Cuando los “PM” se acercaron, la pregunta que todos nos hicimos fue “¿cuánto tardarán en morder el polvo?”.

Fueron necesarios tres “PM” más y todo porque la dulce Mishka decidió que ya se había divertido lo suficiente, si no habría continuado repartiendo guantazos toda la tarde.

“La Osa” acabó comiéndose 36 horas de calabozo.

A su salida la esperaron sus compañeros de escuadrón con aprobatorias palmadas en la espalda. Mishka sonreía sin dejar de morder ese puro que parecía una salchicha a medio devorar (ese puro que nunca se apagaba ni se consumía y que, según una teoría, moría cada noche para resucitar en la boca de “La Osa” a la mañana siguiente) .

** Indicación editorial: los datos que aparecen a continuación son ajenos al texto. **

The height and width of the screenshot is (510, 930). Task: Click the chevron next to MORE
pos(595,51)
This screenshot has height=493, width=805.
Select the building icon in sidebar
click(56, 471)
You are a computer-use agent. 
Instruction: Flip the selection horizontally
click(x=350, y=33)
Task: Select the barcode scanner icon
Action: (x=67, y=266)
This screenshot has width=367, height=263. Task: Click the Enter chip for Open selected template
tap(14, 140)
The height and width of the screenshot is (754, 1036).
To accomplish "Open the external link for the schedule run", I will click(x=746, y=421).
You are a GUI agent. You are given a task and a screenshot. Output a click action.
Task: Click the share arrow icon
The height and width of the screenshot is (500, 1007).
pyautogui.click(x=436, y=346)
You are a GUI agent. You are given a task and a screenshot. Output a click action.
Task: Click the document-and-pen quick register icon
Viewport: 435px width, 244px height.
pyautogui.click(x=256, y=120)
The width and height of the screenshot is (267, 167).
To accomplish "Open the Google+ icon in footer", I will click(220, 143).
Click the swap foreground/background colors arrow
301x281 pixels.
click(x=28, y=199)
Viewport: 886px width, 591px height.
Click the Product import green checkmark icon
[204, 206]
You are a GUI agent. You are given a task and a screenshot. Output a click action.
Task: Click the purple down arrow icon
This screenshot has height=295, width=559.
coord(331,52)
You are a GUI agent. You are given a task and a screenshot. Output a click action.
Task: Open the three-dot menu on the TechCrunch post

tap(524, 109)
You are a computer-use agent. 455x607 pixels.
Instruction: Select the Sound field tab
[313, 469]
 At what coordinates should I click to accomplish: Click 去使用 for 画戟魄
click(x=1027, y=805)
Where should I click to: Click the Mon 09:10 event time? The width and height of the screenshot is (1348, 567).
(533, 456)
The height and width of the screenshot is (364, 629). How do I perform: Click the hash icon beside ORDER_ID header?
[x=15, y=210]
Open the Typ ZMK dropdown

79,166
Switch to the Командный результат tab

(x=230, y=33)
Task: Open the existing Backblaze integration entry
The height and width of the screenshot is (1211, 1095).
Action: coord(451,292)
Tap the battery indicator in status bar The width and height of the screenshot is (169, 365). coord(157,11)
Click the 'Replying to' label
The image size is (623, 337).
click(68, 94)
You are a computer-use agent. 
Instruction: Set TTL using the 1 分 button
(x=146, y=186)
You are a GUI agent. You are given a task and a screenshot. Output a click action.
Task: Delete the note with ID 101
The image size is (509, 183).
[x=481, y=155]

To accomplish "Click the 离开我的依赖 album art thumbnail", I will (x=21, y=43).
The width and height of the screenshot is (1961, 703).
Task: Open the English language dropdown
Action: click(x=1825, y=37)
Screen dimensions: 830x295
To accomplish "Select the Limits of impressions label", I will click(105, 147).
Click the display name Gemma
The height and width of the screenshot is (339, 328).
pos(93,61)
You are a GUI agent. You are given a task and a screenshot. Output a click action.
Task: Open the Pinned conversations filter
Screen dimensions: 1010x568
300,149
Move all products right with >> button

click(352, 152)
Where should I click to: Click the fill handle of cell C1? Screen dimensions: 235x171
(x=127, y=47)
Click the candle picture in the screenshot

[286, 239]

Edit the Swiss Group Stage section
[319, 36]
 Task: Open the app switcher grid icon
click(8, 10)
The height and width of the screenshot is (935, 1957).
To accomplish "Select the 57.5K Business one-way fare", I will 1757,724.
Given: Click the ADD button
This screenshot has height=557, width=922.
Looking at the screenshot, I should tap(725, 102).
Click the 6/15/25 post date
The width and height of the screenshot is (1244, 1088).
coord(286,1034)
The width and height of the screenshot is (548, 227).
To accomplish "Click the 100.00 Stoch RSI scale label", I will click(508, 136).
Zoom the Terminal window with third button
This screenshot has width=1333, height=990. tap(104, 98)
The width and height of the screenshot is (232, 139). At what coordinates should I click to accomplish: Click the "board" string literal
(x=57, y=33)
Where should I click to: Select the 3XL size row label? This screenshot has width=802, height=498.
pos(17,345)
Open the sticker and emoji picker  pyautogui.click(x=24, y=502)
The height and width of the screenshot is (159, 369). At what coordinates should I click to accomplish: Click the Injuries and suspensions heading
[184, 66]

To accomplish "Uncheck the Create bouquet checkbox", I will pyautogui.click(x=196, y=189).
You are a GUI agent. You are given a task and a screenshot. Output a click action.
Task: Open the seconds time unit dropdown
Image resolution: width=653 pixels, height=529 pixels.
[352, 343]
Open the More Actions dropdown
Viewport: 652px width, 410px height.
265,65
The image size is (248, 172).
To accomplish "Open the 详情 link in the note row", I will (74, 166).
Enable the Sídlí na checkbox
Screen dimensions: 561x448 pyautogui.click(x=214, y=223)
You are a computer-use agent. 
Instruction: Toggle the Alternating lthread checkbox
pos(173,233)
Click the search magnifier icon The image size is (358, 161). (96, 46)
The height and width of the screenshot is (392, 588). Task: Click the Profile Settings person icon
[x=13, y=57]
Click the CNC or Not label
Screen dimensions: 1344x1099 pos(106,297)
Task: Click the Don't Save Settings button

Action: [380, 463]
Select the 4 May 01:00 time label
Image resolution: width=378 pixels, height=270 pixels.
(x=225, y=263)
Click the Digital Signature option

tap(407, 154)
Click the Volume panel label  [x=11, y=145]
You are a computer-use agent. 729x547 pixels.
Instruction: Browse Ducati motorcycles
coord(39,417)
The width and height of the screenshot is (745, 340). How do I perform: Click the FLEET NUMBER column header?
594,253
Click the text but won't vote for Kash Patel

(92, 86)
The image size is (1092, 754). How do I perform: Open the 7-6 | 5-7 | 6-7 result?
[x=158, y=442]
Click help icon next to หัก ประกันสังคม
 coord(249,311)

El comandante no presentó ningún expediente disciplinario, algo que realmente se ganó nuestro respeto.



Definitivamente, todos queríamos descansar del combate.

Aquella mierda de guerra había durado más de lo humanamente razonable... si es que puede vincularse algo humano y razonable a cualquier guerra.

Pero el cambio había sido muy brusco, sin tener en cuenta para qué estábamos hechos, para qué habíamos sido entrenados.

Sólo a un idiota podría ocurrísele sacar a dos batallones (algo más de 2000 efectivos) del centro mismo del infierno y ponerlos allí, sin otra cosa que rascarse y pensar. El cerebro humano no funciona con esa velocidad de adaptación.

Éramos la élite de la infantería, éramos el 117º de fusileros de Ulvengard.

Solía decirse que “donde un soldado normal moja sus pantalones, un fusilero del 117º empieza a ponerse cachondo”.

Y allí estábamos, apostados en el medio de la nada.



Un simple paseo por ese campamento y te cruzabas con algunos de los combatientes más decididos y feroces que nuestra tierra había parido. Personas templadas en las situaciones más comprometidas, que le habían ganado el pulso a la muerte, que lo habían dado todo porque sabían que perder significaba el exterminio o la esclavitud.

Sin embargo, luego de dos meses de inactividad total, algunos de esos guerreros y guerreras que habían brillado en la batalla, comenzaron a pasearse con la mirada perdida y el gesto opaco, bamboleándose de aquí para allá, como un león en una jaula del zoo.



Presas de la incertidumbre, muchos empezaron a desear volver al combate.

Muchos habían pasado su adolescencia si conocer otra cosa que la lucha, medrando entre cajas de munición y raciones de combate. Para ellos, la idea de la diversión era un cigarrillo luego de haber vuelto vivos de una patrulla.

Si hay algo más vergonzoso que una guerra es una guerra larga, y esta lo había sido. Generaciones enteras habían sido devoradas o mutiladas.

“Ojalá nos bombardearan o algo” escuché una mañana al salir de la letrina. Al mirar hacia atrás vi un soldado de no más de 19 años. En su rostro llevaba el gesto del cansancio eterno, de una vejez prematura enfundada en una piel sin arrugas.

No sería el último comentario de ese tipo que llegaría a mis oídos.

Pronto los altercados empezaron a volverse más frecuentes. Habían discusiones y peleas por casi cualquier estúpido motivo.

La moral estaba por los suelos.



2 Dragón de Bronce: medalla al valor en combate, concretamente por “acciones decisivas en la concreción de un objetivo militar bajo fuego enemigo, en clara desventaja o poniendo en riesgo la propia vida”. Existe en su versión Bronce, Plata y Oro, dependiendo de la característica de la acción o por acumulación de condecoraciones anteriores, es decir, tres Dragones de Bronce determinan la asignación de un Dragón de Plata, y dos de Plata un Dragón de Oro. En dos siglos de existencia de esta medalla, sólo se han entregado ocho Dragones de Oro.